Alors qu’« il y a un siècle on utilisait de la chaux pour faire disparaître les corps, dans les années 1970 on a mis les corps dans des housses hermétiques qui empêchaient la décomposition. Du coup, c’était terrible. Lors des exhumations, les corps flottaient dans leurs liquides... et ne se décomposaient pas », précise l’embaumeur. Notre époque se retrouve embourbée dans un sacré paradoxe : développement des pratiques de thanatopraxie d’un côté, boom de la crémation de l’autre.
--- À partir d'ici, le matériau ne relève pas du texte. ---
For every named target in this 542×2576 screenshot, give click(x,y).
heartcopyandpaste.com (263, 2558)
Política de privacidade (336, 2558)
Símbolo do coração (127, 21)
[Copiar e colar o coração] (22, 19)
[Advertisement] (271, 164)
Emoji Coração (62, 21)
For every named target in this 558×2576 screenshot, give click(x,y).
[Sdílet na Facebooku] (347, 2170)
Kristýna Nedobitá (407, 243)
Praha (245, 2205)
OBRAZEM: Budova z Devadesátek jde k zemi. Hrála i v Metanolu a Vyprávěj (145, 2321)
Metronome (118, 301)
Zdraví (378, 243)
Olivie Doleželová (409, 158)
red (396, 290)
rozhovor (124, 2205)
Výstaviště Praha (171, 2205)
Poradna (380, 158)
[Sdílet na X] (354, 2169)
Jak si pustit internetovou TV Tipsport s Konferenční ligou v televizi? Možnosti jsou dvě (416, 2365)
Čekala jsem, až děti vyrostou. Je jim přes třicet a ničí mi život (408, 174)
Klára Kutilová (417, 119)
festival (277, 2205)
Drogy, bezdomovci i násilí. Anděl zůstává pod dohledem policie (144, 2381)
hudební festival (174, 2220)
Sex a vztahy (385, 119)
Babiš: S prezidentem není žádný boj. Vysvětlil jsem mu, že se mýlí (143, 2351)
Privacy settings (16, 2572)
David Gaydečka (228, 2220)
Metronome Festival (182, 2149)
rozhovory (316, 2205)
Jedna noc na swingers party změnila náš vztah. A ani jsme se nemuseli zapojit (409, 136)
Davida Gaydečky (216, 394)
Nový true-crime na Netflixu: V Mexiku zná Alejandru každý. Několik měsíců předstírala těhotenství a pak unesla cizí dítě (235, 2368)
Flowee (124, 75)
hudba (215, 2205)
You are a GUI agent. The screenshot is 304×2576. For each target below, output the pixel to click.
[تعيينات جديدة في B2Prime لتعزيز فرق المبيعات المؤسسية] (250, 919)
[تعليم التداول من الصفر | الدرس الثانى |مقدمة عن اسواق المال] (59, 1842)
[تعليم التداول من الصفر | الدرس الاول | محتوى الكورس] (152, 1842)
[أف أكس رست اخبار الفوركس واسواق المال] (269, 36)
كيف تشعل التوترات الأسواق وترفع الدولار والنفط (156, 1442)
Conserver ou faire disparaître le corps.
Pour François Michaud-Nérard [4], auteur spécialisé dans le domaine, « dans les années à venir, avec l’augmentation de la crémation, on aura beaucoup moins besoin de cimetières ». Mais là encore, la crémation n’est pas le remède à tous les maux : si les crématorium se doivent de respecter de nouvelles règles en matière de pollution, le CO2 n’est pas, pour l’instant, pris en compte dans les calculs. Et vous qui croyiez ne plus entendre parler d’écologie après la mort...

Post mortem : décomposition des premiers jours
 
Le processus de décomposition commence quatre minutes seulement après le dernier souffle. Les cellules, privées d’oxygène et d’apport nutritif, sont détruites par leurs propres enzymes. C’est l’autodigestion ou autolyse. Les bactéries s’attaquent aux tissus, la putréfaction se manifeste et à partir du deuxième jour post mortem, une tâche verte s’étend peu à peu de l’abdomen au thorax. Les gaz produits par les bactéries s’accumulent et des cloques se forment sous la peau. Des liquides et des gaz sont expulsés tandis que les organes éclatent.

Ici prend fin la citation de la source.